I mean, if you’re reading this blog, the chances are that you already know me, but if you don’t, I’ll paint a picture of myself: I like writing, I’m usually found with my nose in a book, I’m scared of balloons, I don’t like sleeping by myself, me and Jimmy Carr have the exact same laugh, I’ll choose to walk somewhere just for the fresh air even now that I have a car, I will happily wear my pyjamas all day, I have five nephews who are my heart and soul, I love history, I write poems for no particular reason, my cat is practically my soul mate and I have a strong suspicion that the character of Hermione Granger is based on me when I was growing up – geeky, bookish, had terrible teeth and was often mooning around after a boy who didn’t have the slightest bit of interest in her.

Speaking of Hermione, I’ve always been a bit like that: strong minded and, as silly as it sounds, well behaved. Probably down to the upbringing I’ve had from a wonderful set of parents and supportive sisters. If you’re brought up, not dragged up, you’re more likely to stay on the right tracks when you’re an adult.

Hence why, as much as I think it’s a possibility that people in the limelight are tempted into drugs by pressure and also the inescapable circle of parties and awards, I also think it’s hugely down to that person not having much of a support network around them. I mean, if they lived at home with their parents, perhaps they wouldn’t go off the rail so much. Think how much better Lindsay Lohan would have had it if her family hadn’t been so dysfunctional. Again, I’m lucky that I have the best set of people around me, who have really proved themselves over the last few months, and taken care of me at a time when I was at my absolute lowest.

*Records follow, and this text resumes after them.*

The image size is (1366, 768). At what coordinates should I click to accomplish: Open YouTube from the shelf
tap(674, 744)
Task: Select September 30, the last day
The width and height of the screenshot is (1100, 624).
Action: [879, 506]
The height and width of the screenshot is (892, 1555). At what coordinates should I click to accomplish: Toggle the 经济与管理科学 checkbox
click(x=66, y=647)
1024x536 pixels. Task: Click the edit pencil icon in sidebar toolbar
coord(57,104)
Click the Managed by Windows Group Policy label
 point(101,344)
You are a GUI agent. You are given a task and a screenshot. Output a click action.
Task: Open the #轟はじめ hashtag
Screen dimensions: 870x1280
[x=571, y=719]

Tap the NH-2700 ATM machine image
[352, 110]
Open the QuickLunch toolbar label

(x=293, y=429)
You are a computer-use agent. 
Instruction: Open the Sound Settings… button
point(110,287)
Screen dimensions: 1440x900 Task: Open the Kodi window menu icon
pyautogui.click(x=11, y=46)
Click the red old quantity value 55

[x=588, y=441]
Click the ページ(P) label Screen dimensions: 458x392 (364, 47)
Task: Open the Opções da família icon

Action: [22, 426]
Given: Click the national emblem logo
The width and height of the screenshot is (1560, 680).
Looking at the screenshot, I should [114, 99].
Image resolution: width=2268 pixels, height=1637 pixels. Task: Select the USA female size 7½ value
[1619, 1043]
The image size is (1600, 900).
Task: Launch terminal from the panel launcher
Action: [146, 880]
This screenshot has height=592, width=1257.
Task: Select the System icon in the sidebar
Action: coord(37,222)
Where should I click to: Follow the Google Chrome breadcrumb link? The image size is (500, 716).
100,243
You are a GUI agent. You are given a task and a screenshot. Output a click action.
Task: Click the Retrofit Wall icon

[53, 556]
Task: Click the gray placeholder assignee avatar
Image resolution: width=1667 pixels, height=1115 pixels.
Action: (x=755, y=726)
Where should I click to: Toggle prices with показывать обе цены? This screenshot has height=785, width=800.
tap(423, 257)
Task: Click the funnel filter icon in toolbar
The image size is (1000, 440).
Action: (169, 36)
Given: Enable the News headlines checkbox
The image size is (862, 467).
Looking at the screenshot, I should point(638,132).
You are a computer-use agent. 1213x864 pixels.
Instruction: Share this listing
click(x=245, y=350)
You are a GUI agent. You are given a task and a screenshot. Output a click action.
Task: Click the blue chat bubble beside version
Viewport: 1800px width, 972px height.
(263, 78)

It would have been very easy, I think, for me to have gone off the rails in October. I found myself in a similar situation in 2008, recovering from a bad break up, and after escaping Warrington and throwing myself into the student lifestyle, it was frightening to see how many bad choices I had made. In fact, I made a bit of a name for myself in my first year of uni, and I don’t mean in a good way either. It was being at home for the summer between first and second year of uni that I got my shit together, calmed myself down and went back in the September, determined not to do anything too horrific. (It was never drugs, always boys.) Being at home day in, day out helped to keep my feet on the ground.

It’s taken a few years, I suppose, but I’ve finally worked out that you cannot fix someone else or love another person properly until you love yourself; until you’re a hundred percent happy with your own life. So, this time, I didn’t go out and sleep with anything that moved - I tried to patch myself up again; tried to fix the broken parts of me. I cried to my friends, I lounged around a lot in my comfiest clothes and threw myself into my work and, thankfully, it paid off.

Maybe that’s all a struggling celebrity needs to keep them on the straight and narrow: a hug, a comforting ear and a nice old fashioned cup of tea.

A few people have smirked at me when I’ve told them that when I make it, whatever that actually means, I won’t be one of those people. You know the ones I mean. The type of person with a photo of them sprawled all over the front page of a newspaper, hinting heavily that they’re involved in a drugs fiasco. Basically, I’ll never be like Tulisa. And I understand people thinking ahh yes, just wait until it’s your turn, you’ll be snorting lines off your own kneecaps, you silly cow. Well, of course, I don’t know for definite that I won’t be doing that, except that I know myself, and it isn’t in my nature to do that. I mean, I can't even swallow Paracetamol properly. I still take Calpol. I faint every time I need an injection. Somehow, the image of me shooting up in a grubby toilet somewhere just doesn't spring to mind.

And I'm okay with that. When it's my time, I'm more than happy to be successful, rather than famous. I'd rather be remembered for being clever than being in and out of court. In my opinion, there's nothing wrong with being a bit geeky if it means being happy and safe.

After all, when asked about whether she would want her daughters to focus on being part of the in crowd, the sort of girls who focus solely on being pretty and thin rather than furthering themselves in education and their careers, JK Rowling answered, rather beautifully, Let my girls be Hermiones."